**TASK INSTRUCTIONS**
Return every line from the records below that has the word "settings".
○ ○ ○
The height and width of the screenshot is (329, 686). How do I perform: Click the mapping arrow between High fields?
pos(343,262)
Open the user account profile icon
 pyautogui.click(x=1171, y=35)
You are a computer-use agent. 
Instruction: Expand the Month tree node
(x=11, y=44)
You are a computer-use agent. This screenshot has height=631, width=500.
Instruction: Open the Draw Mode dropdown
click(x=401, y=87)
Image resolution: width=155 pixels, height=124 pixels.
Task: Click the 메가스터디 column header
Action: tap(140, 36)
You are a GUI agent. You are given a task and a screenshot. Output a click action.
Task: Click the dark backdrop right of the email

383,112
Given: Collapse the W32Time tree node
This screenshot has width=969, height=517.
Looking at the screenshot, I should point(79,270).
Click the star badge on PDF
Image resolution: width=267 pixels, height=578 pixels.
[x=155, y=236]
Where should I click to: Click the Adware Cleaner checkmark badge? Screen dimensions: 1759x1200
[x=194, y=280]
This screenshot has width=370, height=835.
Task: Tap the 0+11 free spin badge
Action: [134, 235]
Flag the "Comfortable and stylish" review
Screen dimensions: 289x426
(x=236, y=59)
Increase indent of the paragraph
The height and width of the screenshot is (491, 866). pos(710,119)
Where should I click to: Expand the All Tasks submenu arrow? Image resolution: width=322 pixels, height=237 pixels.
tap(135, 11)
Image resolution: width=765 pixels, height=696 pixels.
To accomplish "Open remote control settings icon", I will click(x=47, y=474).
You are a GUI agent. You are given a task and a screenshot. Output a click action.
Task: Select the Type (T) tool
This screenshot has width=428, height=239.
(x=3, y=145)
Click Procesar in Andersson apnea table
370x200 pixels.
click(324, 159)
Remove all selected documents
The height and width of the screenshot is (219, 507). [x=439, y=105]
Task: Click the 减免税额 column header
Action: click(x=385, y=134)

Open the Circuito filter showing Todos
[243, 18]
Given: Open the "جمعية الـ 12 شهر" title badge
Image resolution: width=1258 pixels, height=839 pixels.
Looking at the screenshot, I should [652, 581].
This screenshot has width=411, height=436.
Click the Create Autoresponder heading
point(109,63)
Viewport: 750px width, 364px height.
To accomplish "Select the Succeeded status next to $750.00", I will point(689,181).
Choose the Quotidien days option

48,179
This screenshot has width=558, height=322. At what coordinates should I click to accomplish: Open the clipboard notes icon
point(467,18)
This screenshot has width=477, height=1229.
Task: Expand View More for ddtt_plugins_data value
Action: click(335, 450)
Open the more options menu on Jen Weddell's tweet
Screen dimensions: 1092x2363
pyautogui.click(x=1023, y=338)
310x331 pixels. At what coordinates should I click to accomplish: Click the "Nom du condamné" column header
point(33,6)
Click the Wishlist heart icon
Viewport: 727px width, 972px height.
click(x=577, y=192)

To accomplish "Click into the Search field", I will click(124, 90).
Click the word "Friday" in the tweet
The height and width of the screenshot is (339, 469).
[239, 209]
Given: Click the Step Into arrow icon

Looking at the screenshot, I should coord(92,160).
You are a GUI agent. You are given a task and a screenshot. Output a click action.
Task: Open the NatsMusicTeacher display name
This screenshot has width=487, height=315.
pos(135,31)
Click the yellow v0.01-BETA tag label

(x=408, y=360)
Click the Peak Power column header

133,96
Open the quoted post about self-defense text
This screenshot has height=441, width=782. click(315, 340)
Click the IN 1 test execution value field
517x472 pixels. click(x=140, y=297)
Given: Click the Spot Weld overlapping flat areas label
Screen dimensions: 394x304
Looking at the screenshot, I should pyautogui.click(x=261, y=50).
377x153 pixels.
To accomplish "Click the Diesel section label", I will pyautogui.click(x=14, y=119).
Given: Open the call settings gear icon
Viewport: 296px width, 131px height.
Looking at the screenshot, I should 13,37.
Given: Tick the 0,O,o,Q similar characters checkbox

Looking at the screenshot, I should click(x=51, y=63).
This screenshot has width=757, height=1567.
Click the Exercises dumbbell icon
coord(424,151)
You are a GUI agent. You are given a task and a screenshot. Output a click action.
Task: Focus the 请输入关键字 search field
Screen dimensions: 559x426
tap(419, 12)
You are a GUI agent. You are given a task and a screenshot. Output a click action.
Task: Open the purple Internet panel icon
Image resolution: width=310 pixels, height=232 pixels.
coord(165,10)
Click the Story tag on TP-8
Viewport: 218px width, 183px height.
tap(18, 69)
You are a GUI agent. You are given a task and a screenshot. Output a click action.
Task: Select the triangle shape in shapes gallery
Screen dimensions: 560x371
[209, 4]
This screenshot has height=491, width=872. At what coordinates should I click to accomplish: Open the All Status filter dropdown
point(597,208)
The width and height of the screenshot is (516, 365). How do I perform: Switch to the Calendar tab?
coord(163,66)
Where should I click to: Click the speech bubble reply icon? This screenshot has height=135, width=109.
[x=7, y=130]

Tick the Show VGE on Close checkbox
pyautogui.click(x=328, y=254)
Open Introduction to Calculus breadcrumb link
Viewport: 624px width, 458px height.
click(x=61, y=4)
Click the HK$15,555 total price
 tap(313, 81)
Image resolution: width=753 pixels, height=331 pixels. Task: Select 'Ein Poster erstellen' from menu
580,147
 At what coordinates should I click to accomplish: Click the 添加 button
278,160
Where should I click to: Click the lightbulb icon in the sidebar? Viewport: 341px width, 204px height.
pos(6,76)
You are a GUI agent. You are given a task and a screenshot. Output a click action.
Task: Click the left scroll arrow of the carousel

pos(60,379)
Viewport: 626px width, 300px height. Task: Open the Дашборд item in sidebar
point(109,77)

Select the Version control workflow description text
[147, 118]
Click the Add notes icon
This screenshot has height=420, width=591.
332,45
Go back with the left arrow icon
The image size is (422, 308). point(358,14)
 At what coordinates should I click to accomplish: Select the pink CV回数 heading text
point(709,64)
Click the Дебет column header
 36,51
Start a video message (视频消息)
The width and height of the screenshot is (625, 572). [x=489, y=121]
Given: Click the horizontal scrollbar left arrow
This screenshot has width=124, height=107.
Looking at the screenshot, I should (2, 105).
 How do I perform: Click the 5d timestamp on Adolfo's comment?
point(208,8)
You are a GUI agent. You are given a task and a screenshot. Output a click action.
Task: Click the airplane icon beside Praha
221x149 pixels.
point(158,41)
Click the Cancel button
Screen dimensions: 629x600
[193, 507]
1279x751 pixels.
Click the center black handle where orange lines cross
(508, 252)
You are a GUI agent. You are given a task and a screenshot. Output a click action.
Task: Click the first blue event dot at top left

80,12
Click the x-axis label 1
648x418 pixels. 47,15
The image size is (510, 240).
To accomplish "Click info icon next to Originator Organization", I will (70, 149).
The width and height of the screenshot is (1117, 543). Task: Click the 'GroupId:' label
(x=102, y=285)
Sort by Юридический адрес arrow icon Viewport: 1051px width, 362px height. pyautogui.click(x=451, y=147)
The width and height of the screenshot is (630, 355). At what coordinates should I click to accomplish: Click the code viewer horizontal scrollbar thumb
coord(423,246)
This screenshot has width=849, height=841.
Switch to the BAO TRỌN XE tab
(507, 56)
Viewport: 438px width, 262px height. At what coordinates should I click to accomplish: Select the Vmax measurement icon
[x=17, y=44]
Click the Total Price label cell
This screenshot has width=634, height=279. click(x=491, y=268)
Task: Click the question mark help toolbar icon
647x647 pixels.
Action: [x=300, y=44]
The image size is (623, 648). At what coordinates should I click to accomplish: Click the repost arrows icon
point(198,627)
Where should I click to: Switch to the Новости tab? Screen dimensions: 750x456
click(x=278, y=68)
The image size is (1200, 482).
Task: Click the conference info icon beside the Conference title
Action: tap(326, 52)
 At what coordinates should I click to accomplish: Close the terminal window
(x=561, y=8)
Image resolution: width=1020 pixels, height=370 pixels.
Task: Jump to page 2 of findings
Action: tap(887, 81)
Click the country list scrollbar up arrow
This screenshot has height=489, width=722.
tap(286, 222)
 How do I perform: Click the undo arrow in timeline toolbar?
○ ○ ○
**REPLY TO THE TASK**
To accomplish "Open remote control settings icon", I will click(x=47, y=474).
Given: Open the call settings gear icon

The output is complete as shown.